▸ **Task to complete**
Rewrite every line of the rows below as a Markdown table with the columns No and Text, numbering each line and skipping blank lines. Leave the pictures out of the table.

### Exercise materials ###

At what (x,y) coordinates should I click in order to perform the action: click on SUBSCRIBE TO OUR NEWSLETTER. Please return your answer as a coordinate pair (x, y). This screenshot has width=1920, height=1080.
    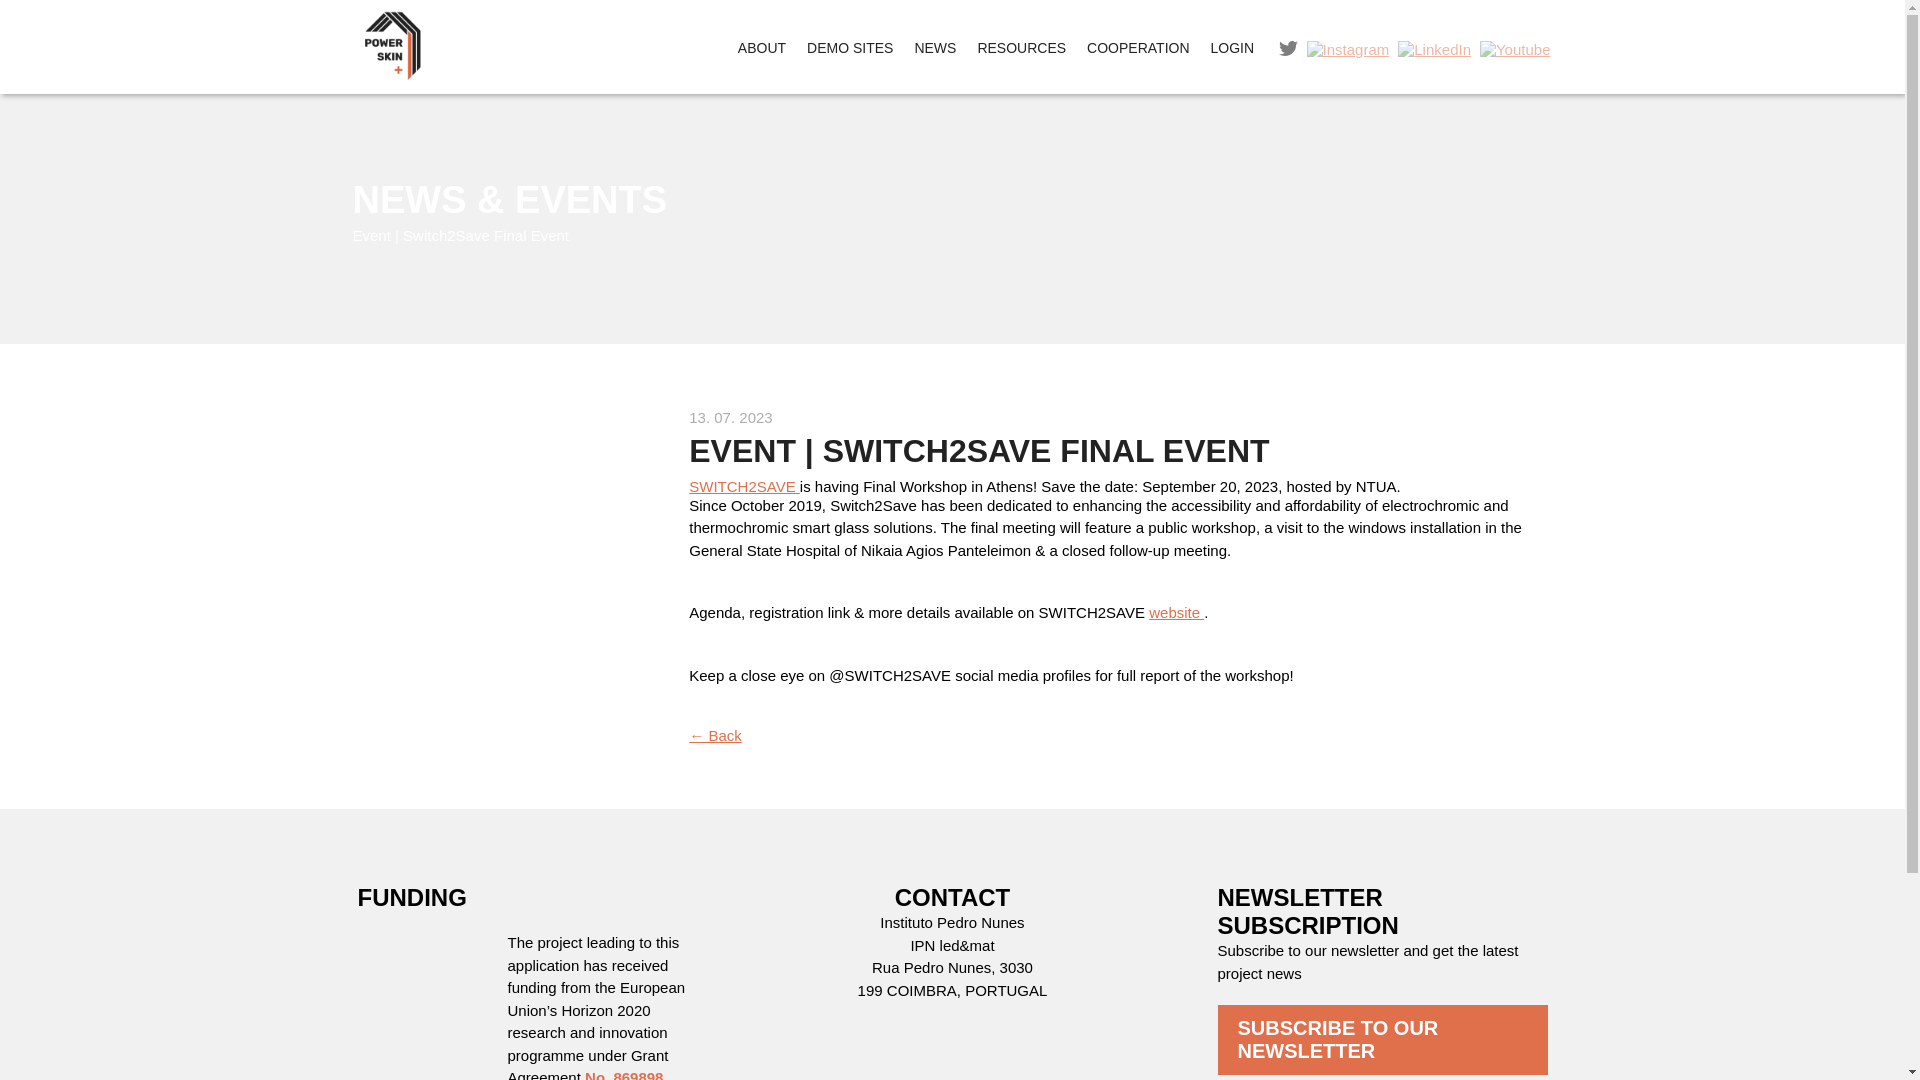
    Looking at the image, I should click on (1382, 1040).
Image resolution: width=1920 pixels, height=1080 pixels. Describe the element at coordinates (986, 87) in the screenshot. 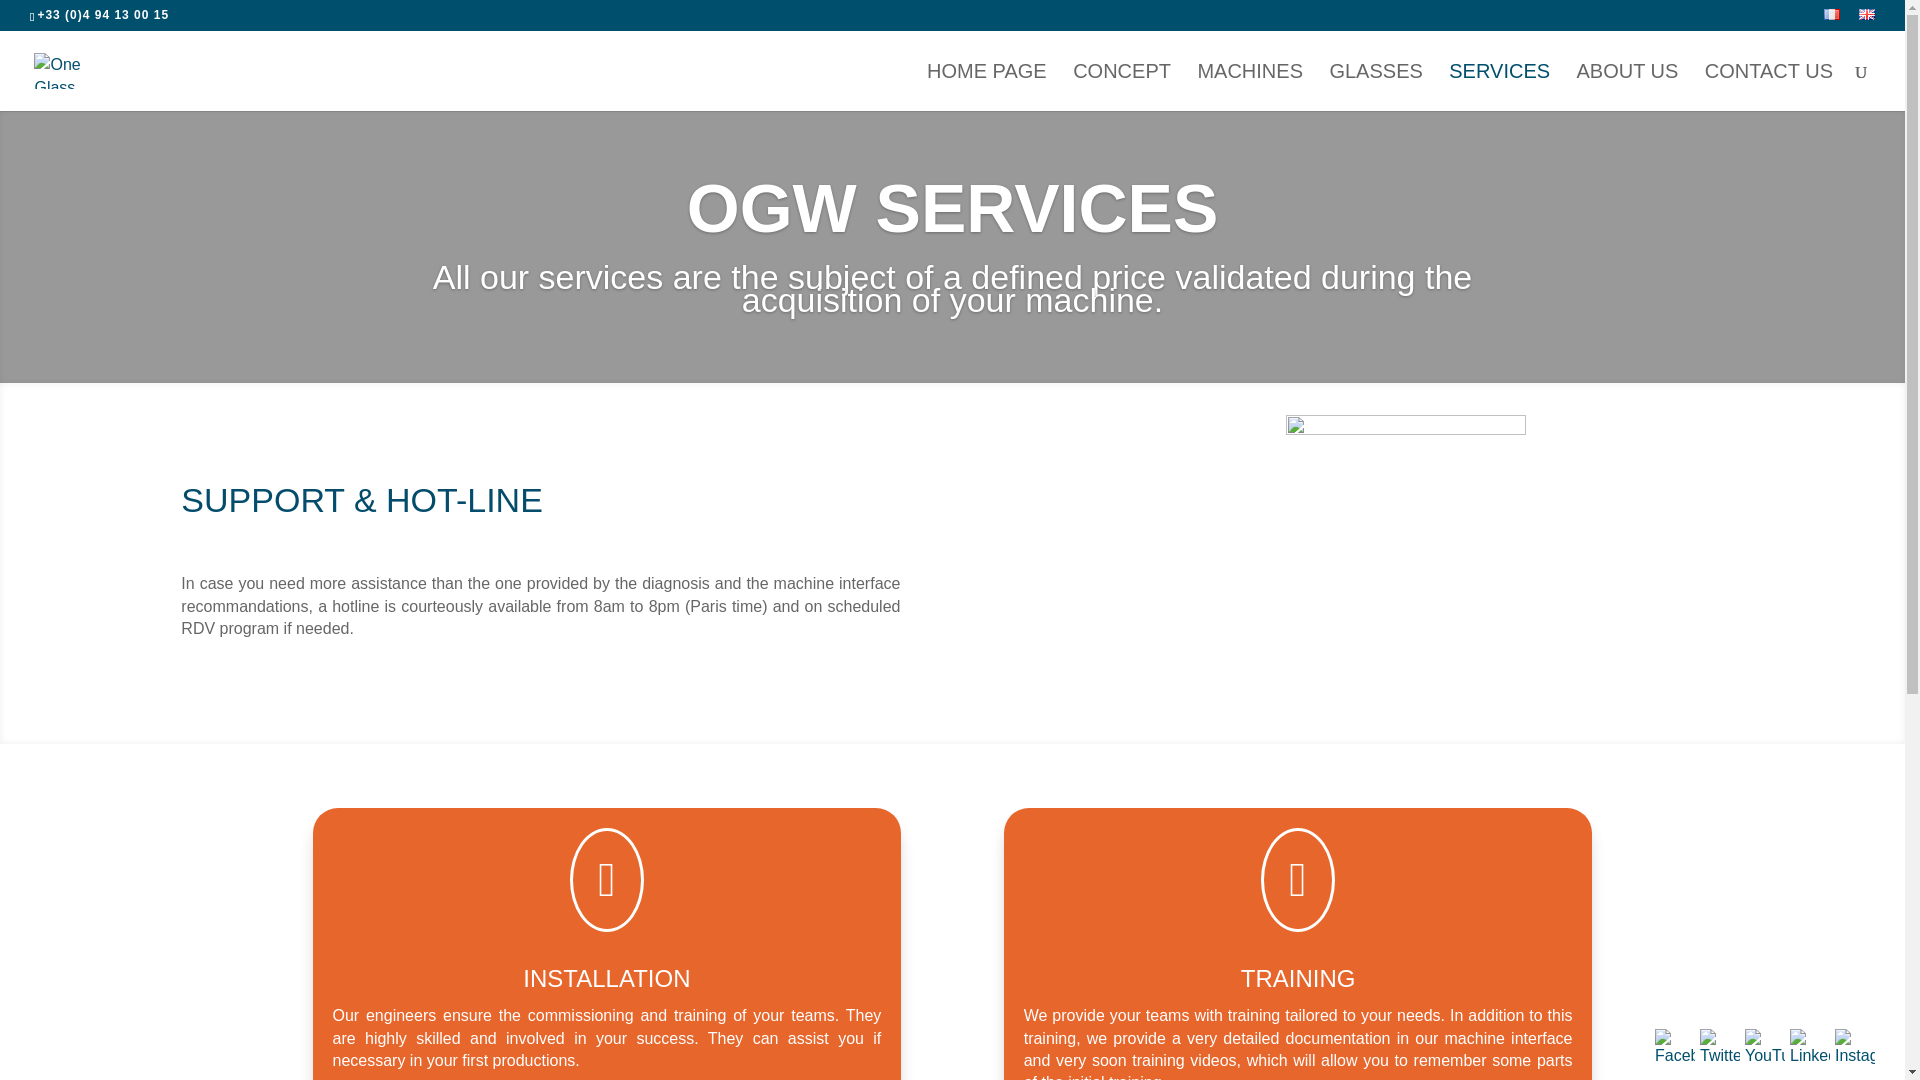

I see `HOME PAGE` at that location.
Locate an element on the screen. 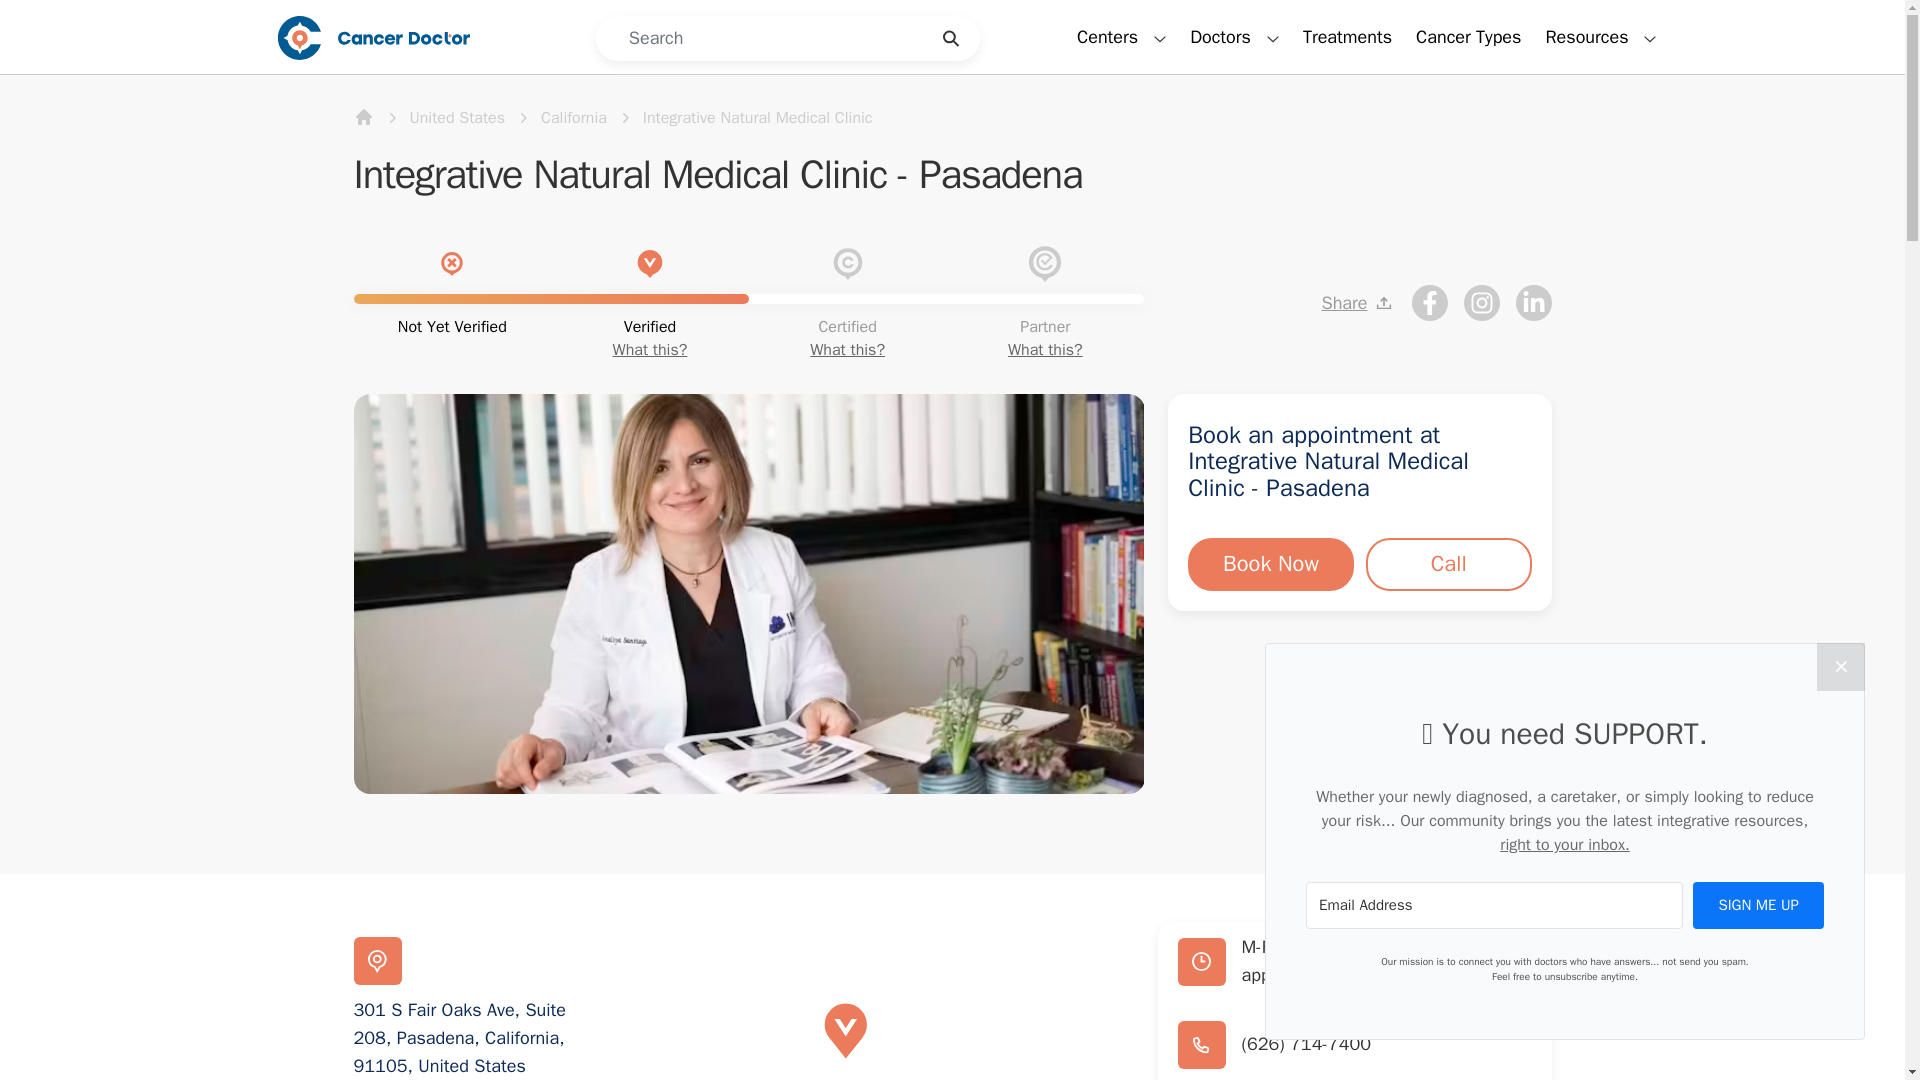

###

▸ **Result of this exercise**
| No | Text |
|---|---|
| 1 | At what (x,y) coordinates should I click in order to perform the action: click on SUBSCRIBE TO OUR NEWSLETTER. Please return your answer as a coordinate pair (x, y). This screenshot has width=1920, height=1080. |
| 2 |     Looking at the image, I should click on (1382, 1040). |
| 3 | Image resolution: width=1920 pixels, height=1080 pixels. Describe the element at coordinates (986, 87) in the screenshot.  |
| 4 | I see `HOME PAGE` at that location. |
| 5 | Locate an element on the screen.  |